Cardiometabolic Medicine Center Department of Cardiology Fuwai HospitalNational Center for Cardiovascular DiseasesState Key Laboratory of Cardiovascular DiseaseChinese Academy of Medical Sciences and Peking Union Medical College Beijing China.
J Am Heart Assoc. 2022 May 3;11(9):e023578. doi: 10.1161/JAHA.121.023578. Epub 2022 Apr 27.

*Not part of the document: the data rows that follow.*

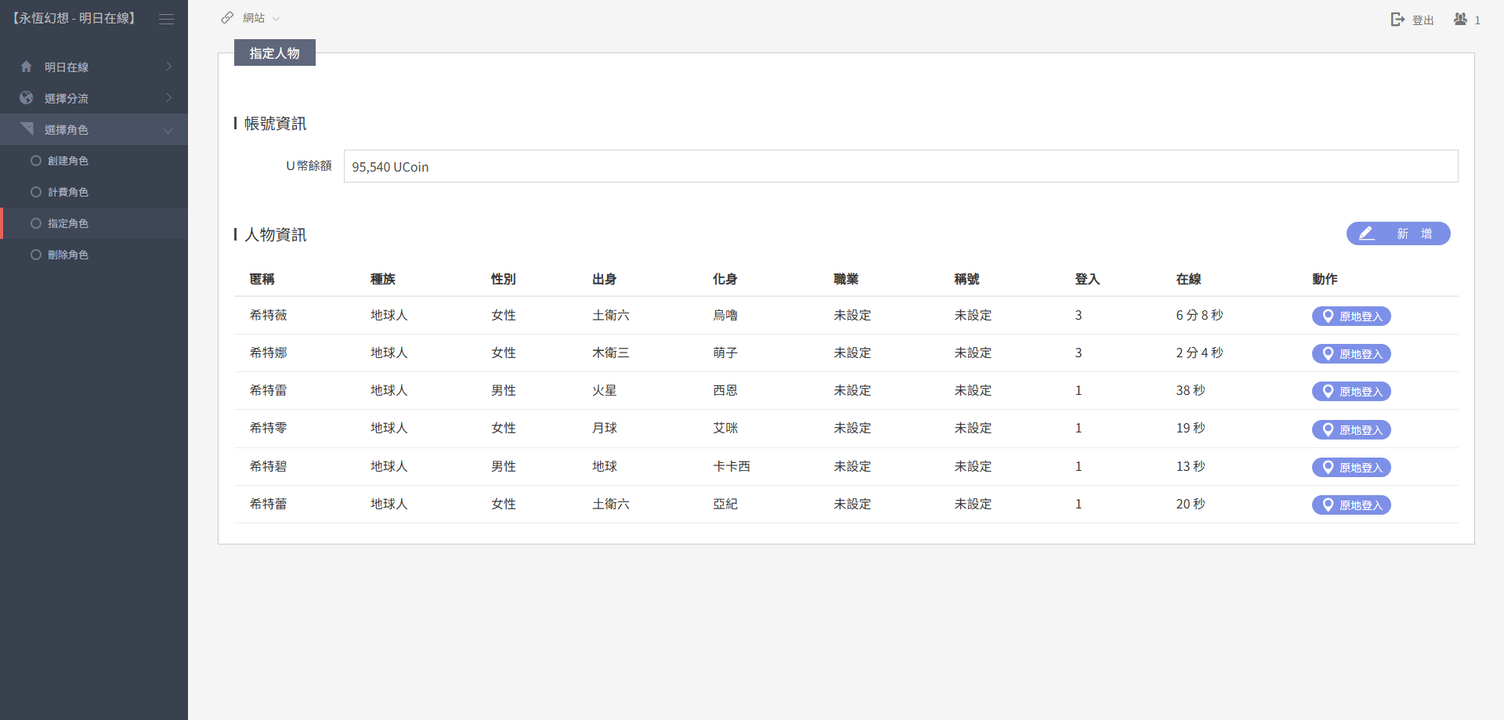This screenshot has width=1504, height=720.
Task: Click the logout icon next to 登出
Action: coord(1398,19)
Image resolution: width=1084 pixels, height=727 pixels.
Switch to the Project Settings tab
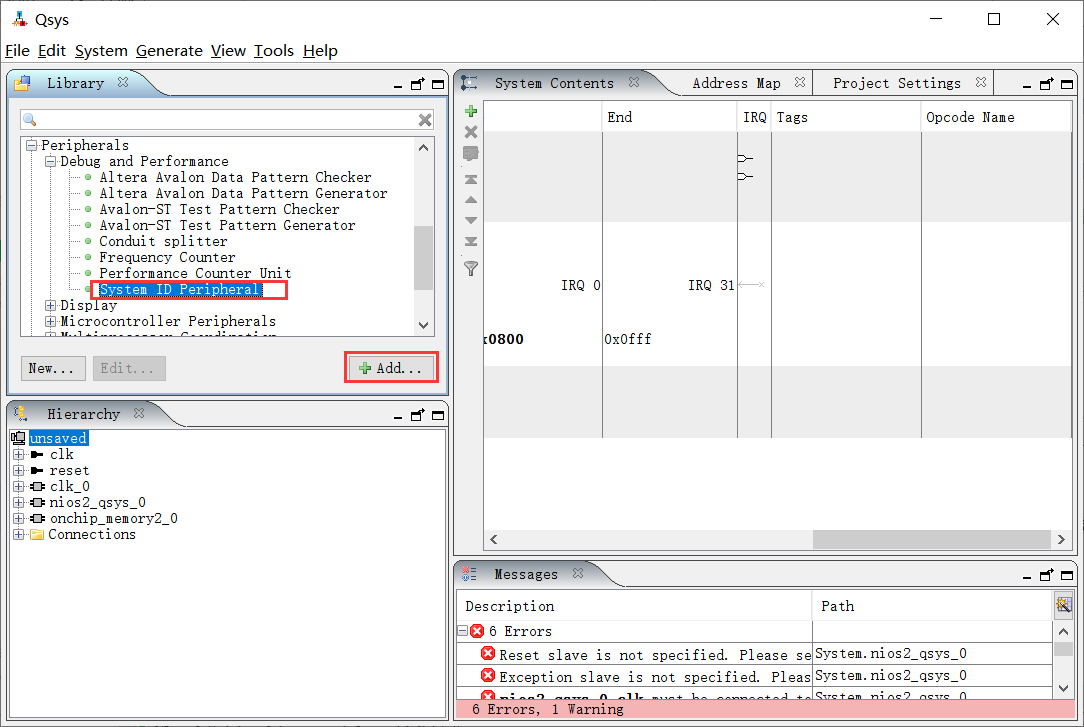point(896,83)

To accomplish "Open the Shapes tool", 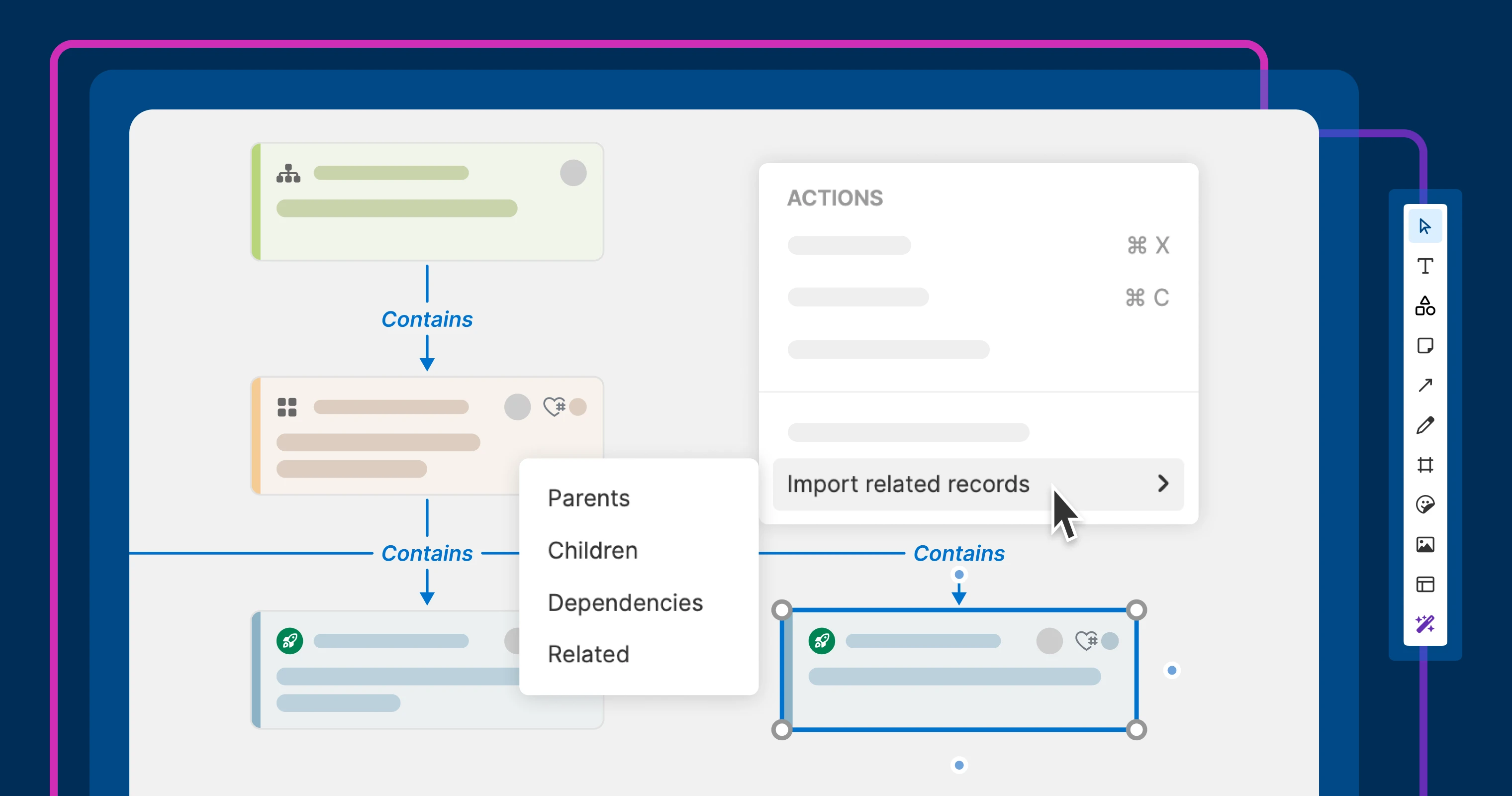I will [x=1424, y=306].
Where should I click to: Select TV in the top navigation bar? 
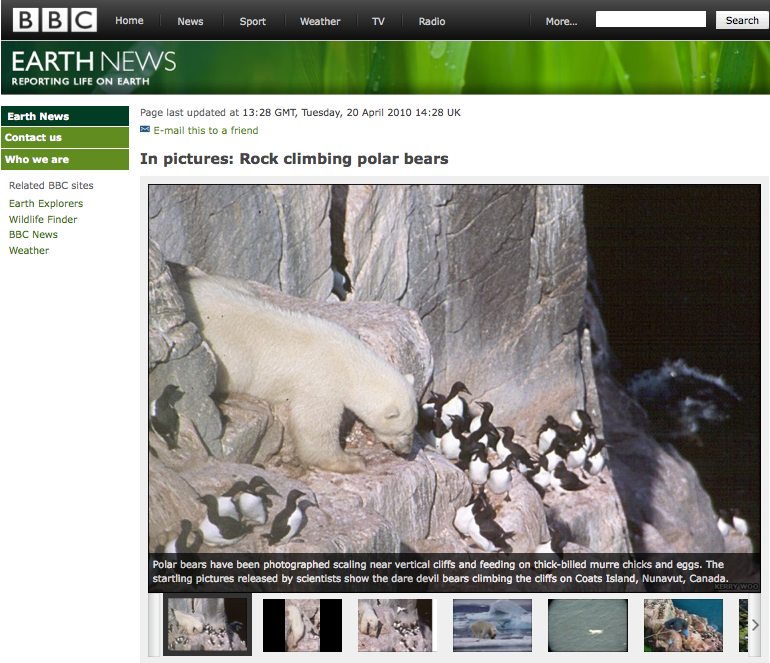(x=378, y=21)
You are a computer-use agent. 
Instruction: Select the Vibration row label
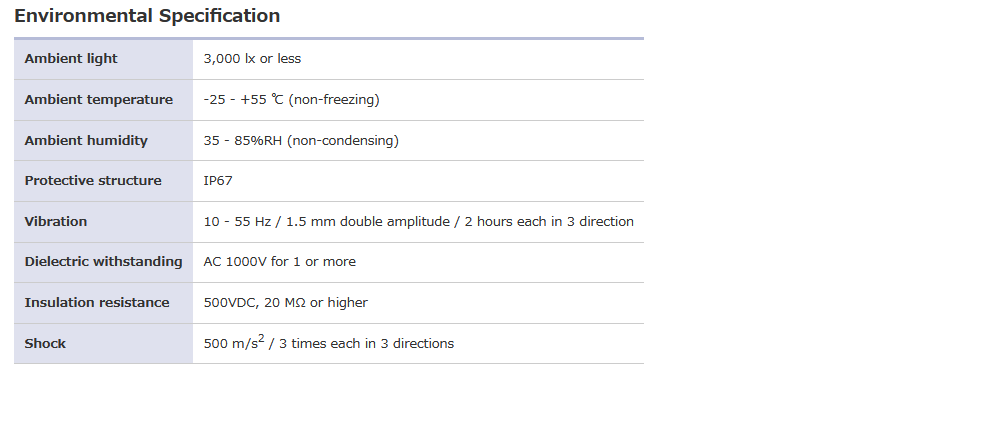click(x=56, y=222)
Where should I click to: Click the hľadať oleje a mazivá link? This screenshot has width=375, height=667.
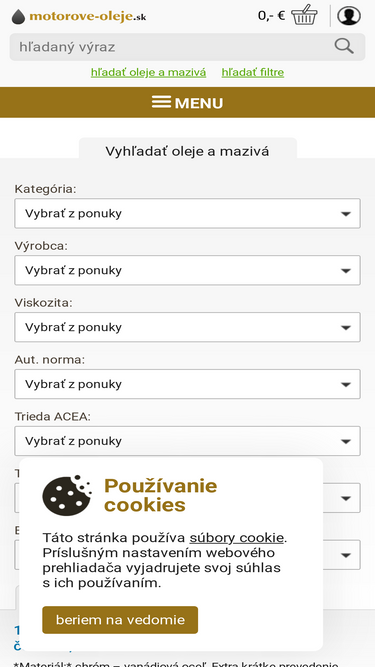coord(148,72)
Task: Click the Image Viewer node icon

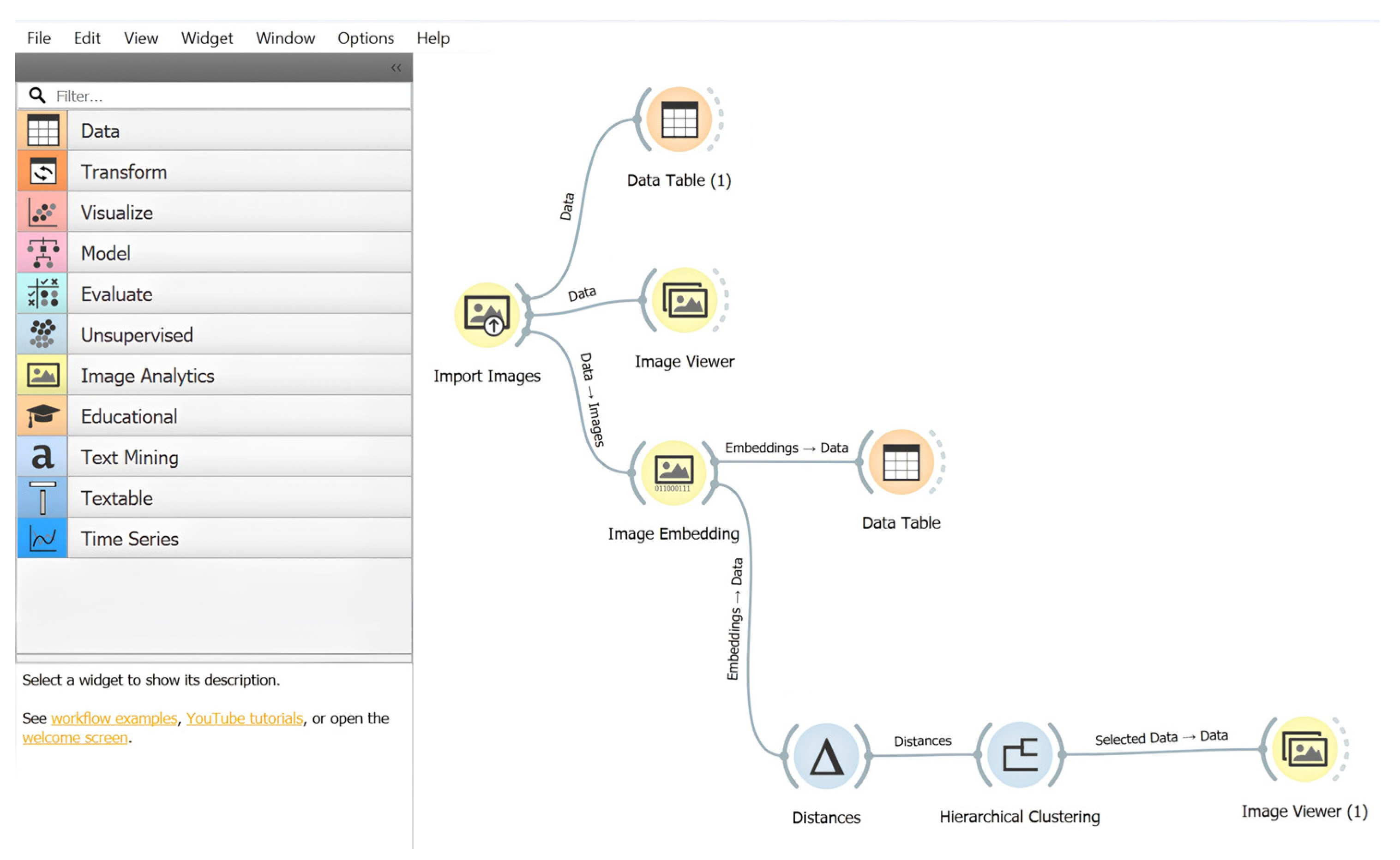Action: 685,300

Background Lp(a) (lipoprotein[a]) plays an important role in predicting cardiovascular events in patients with coronary artery disease through its proatherogenic and prothrombotic effects. We hypothesized that prolonged dual antiplatelet therapy (DAPT) might be beneficial for patients undergoing percutaneous coronary intervention who had elevated Lp(a) levels. This study aimed to evaluate the effect of Lp(a) on the efficacy and safety of prolonged DAPT versus shortened DAPT in stable patients with coronary artery disease who were treated with a drug-eluting stent. Methods and Results We selected 3201 stable patients with CAD from the prospective Fuwai Percutaneous Coronary Intervention Registry, of which 2124 patients had Lp(a) ≤30 mg/dL, and 1077 patients had Lp(a) >30 mg/dL. Patients were divided into 4 groups according to Lp(a) levels and the duration of DAPT therapy (≤1 year versus >1 year). The primary end point was major adverse cardiovascular and cerebrovascular event, defined as a composite of all-cause death, myocardial infarction, or stroke. The median follow-up time was 2.5 years. Among patients with elevated Lp(a) levels, DAPT >1 year presented lower risk of major adverse cardiovascular and cerebrovascular event and definite/probable stent thrombosis compared with DAPT ≤1 year. In contrast, in patients with normal Lp(a) levels, the risks of major adverse cardiovascular and cerebrovascular event and definite/probable stent thrombosis were not significantly different between the DAPT >1 year and DAPT ≤1 year groups. Prolonged DAPT had 2.4-times higher risk of clinically relevant bleeding than shortened DAPT in patients with normal Lp(a) levels, although without statistical difference. Conclusions In stable patients with coronary artery disease, who underwent percutaneous coronary intervention with a drug-eluting stent, prolonged DAPT was associated with reduced risk of cardiovascular events among those with elevated Lp(a) levels, whereas it did not show statistically significant evidence of benefit for reducing ischemic events and tended to increase clinically relevant bleeding among those with normal Lp(a) levels.
背景脂蛋白(a)(Lp(a))通过其促动脉粥样硬化和促血栓形成作用,在预测冠心病患者的心血管事件方面发挥着重要作用。我们假设,对于接受经皮冠状动脉介入治疗且 Lp(a)水平升高的患者,延长双联抗血小板治疗(DAPT)可能是有益的。本研究旨在评估 Lp(a)对接受药物洗脱支架治疗的冠心病稳定患者延长 DAPT 与缩短 DAPT 疗效和安全性的影响。
方法和结果我们从前瞻性阜外经皮冠状动脉介入治疗注册中心中选择了 3201 例稳定型 CAD 患者,其中 2124 例患者的 Lp(a)≤30mg/dL,1077 例患者的 Lp(a)>30mg/dL。根据 Lp(a)水平和 DAPT 治疗持续时间(≤1 年与>1 年),将患者分为 4 组。主要终点是主要不良心血管和脑血管事件,定义为全因死亡、心肌梗死或卒中的复合终点。中位随访时间为 2.5 年。在 Lp(a)水平升高的患者中,与 DAPT≤1 年相比,DAPT>1 年的主要不良心血管和脑血管事件和明确/可能的支架血栓形成风险较低。相比之下,在 Lp(a)水平正常的患者中,DAPT>1 年与 DAPT≤1 年之间主要不良心血管和脑血管事件和明确/可能的支架血栓形成风险无显著差异。在 Lp(a)水平正常的患者中,与缩短 DAPT 相比,延长 DAPT 使临床相关出血的风险增加了 2.4 倍,但无统计学差异。
结论在接受药物洗脱支架经皮冠状动脉介入治疗的冠心病稳定患者中,与 Lp(a)水平正常的患者相比,延长 DAPT 与 Lp(a)水平升高的患者心血管事件风险降低相关,而在统计学上没有证据表明其可降低缺血性事件风险,且在 Lp(a)水平正常的患者中倾向于增加临床相关出血。